The Olympic Games. Now there is an event worthy of the history books. Those going to the games as participants must have a multitude of feelings right about now. Some will win medals, others won’t. But all will be in a select group of athletes. Olympians. What stories they will have to tell!
Kind of reminds me of my own athletic prowess. No, I am not now, nor have I ever been, a member of any elite class of athlete. I ran three marathons, but not at any remarkable pace. And I don’t do that anymore. I still go to the gym several days a week, but the days of competition are over. It’s quite an experience though. Unless you’ve been there, you can’t understand. And I’m not sure that all athletes understand each other. However, all athletes have a story to tell, regaling any listener about how, “I remember the time…”
My closet has several log books in it, sitting on a shelf, that detail the run or training routine I completed on a particular day. Just short notes. I wish I had kept a record in greater detail. My children see the marathon medals every day, hanging in their spot of honor around the neck of Amanda Fenwick. She is a replica of a sailing ship’s carved wooden figurehead, and looks very good with all that bling.
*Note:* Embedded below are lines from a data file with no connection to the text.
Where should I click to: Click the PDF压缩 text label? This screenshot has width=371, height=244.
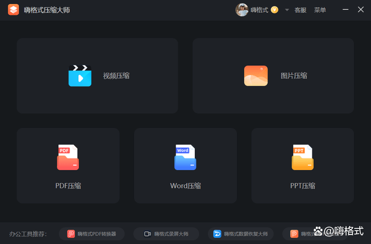68,186
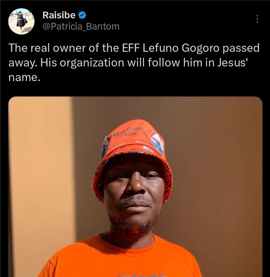Open Raisibe's round profile avatar
The height and width of the screenshot is (277, 270).
(x=21, y=21)
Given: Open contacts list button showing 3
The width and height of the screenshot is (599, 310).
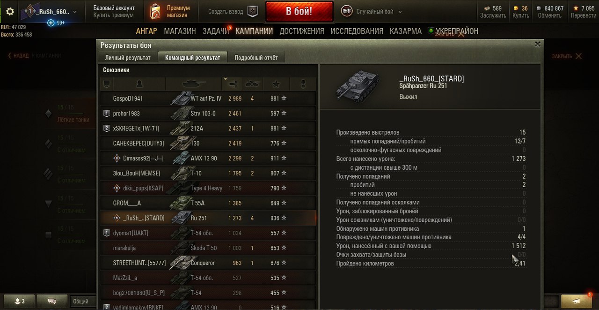Looking at the screenshot, I should pos(17,301).
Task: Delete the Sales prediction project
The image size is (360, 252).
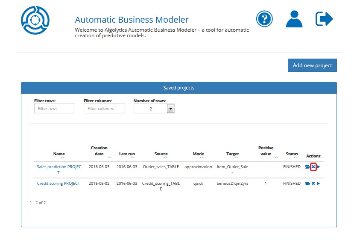Action: [313, 167]
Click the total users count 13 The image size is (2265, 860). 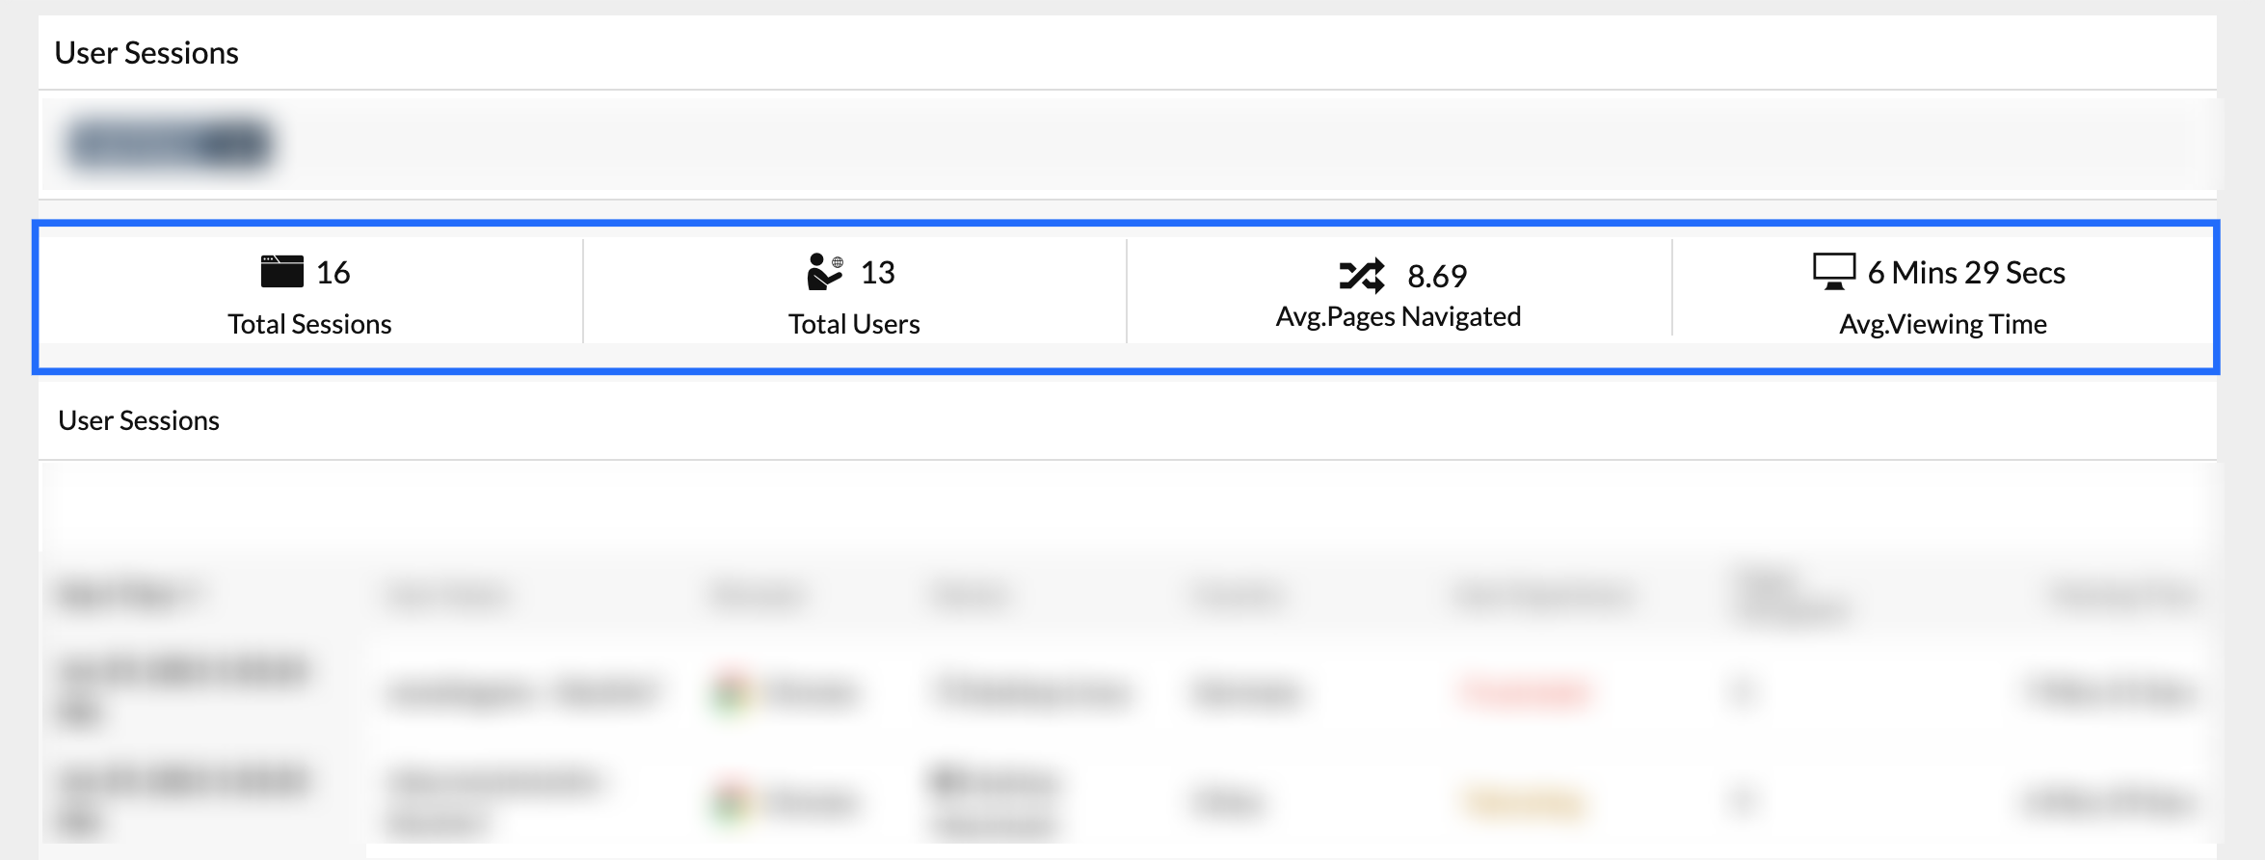878,273
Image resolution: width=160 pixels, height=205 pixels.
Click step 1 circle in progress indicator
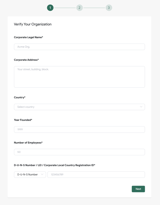(x=50, y=8)
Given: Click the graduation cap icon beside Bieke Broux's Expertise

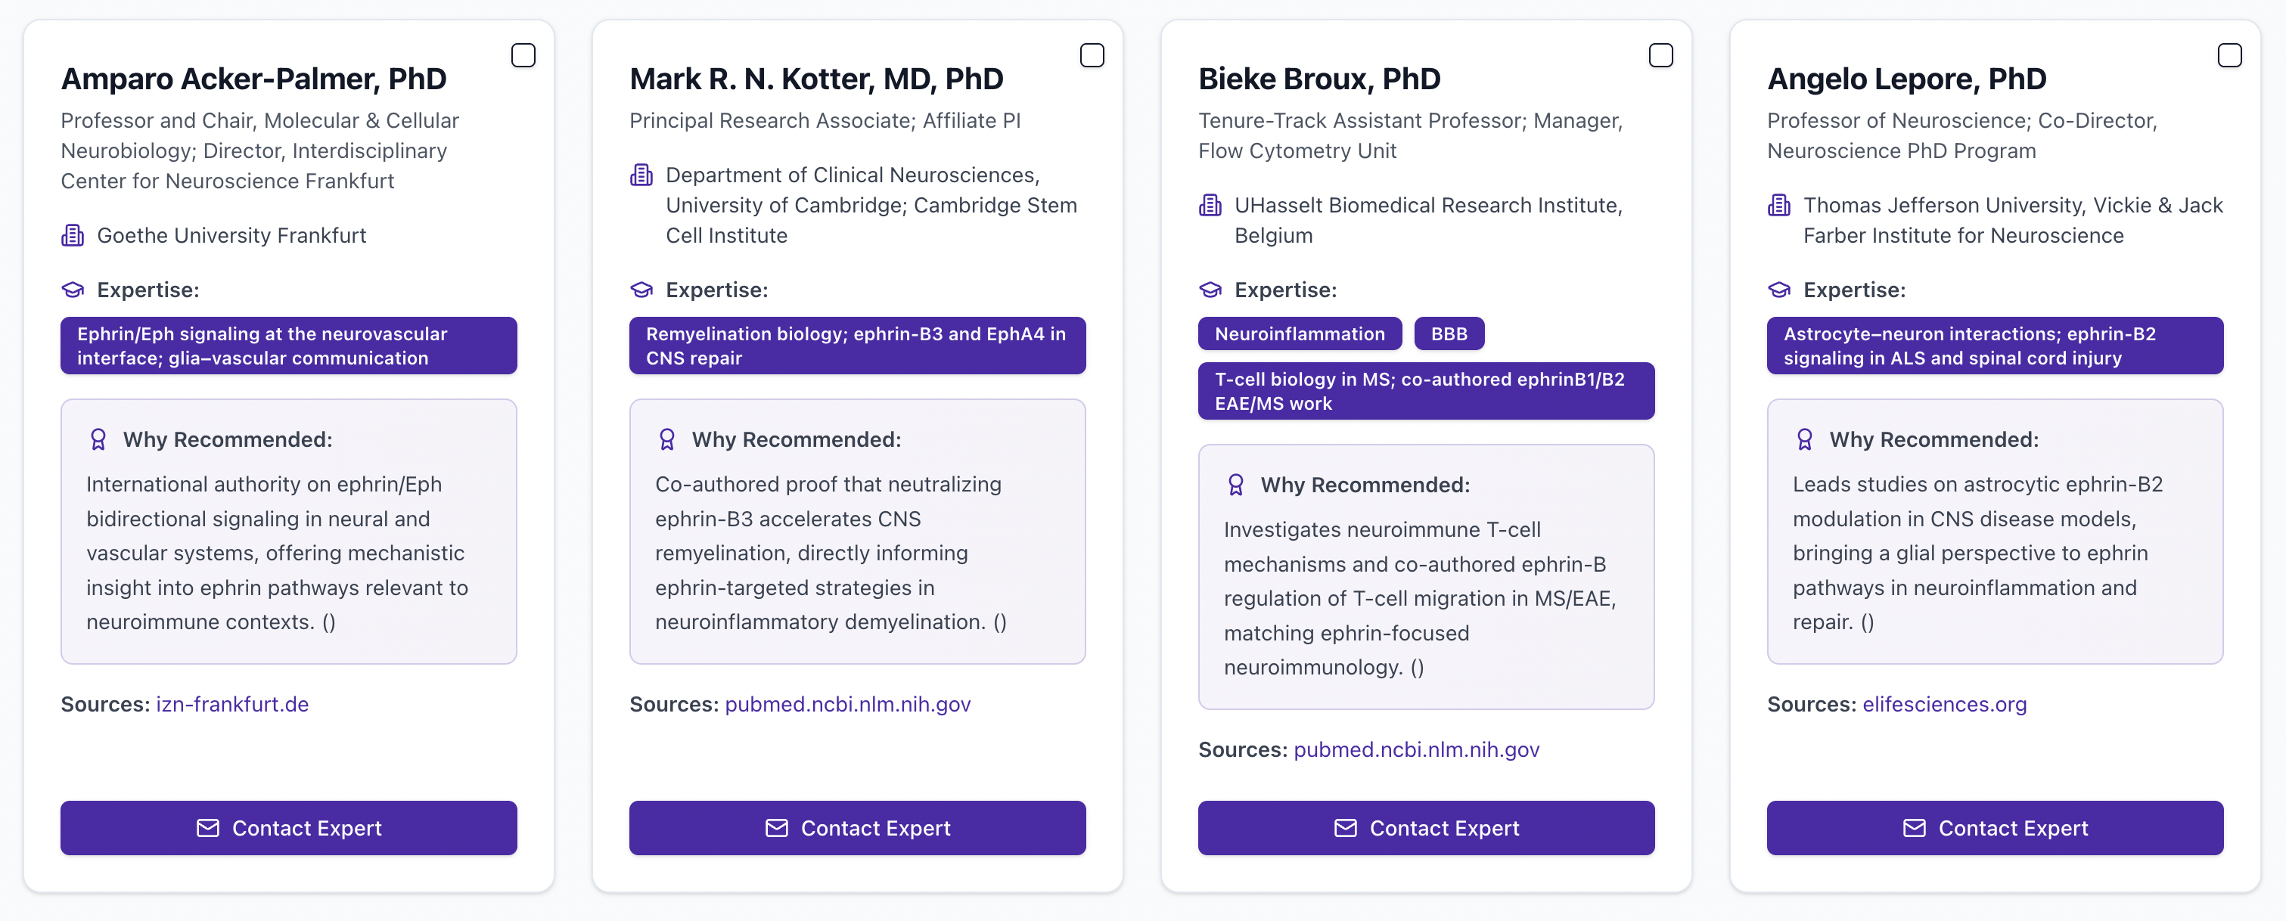Looking at the screenshot, I should 1210,289.
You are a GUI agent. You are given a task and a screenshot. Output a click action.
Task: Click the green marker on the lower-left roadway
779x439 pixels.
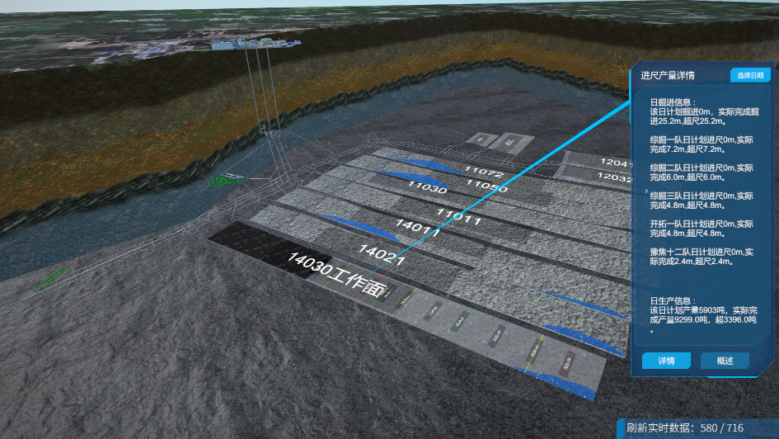[x=49, y=280]
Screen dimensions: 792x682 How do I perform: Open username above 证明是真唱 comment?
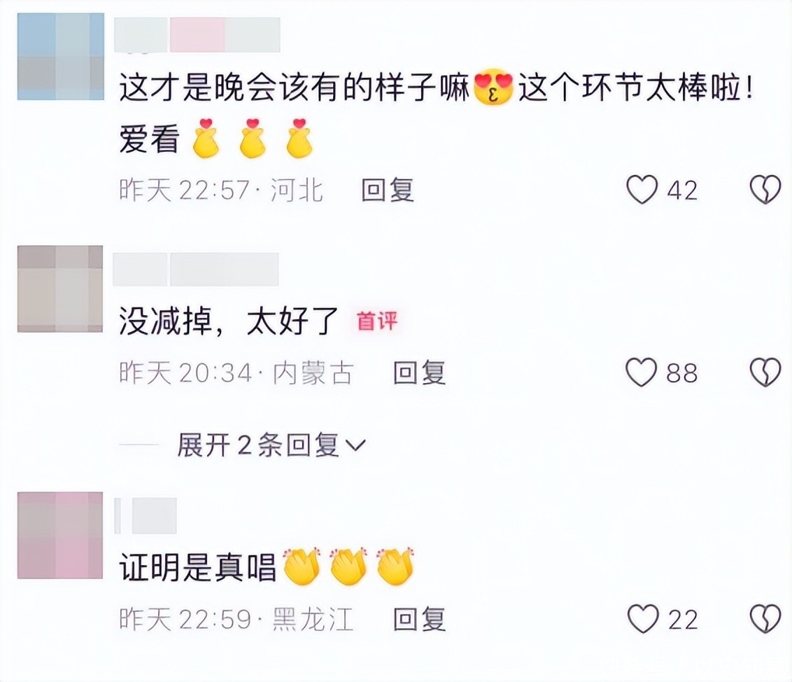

Both kids were there at the finish line of the first marathon I ran, and the photo of the three of us at the finish line is one of my favorites. They don’t know the whole story though.
Most of us have done a stint as an athlete. Somewhere along the line we all participated in organized sports. Some to a greater extent than others. Maybe it was just gym class in elementary school. Or maybe a college team. We are just not all suited to be jocks, either by skill level or temperment. I forced myself in both regards. Nowadays everybody gets a trophy for participating. And a bigger one for winning. But wouldn’t you like to remember the details? Shouldn’t your descendants know about your journey? Write it down. Have someone else write it down. But save it for the future. Your input on uniforms, rules, equipment or some other aspecrt of your sport might someday be the missing piece of the puzzle for which historians are searching. You never know.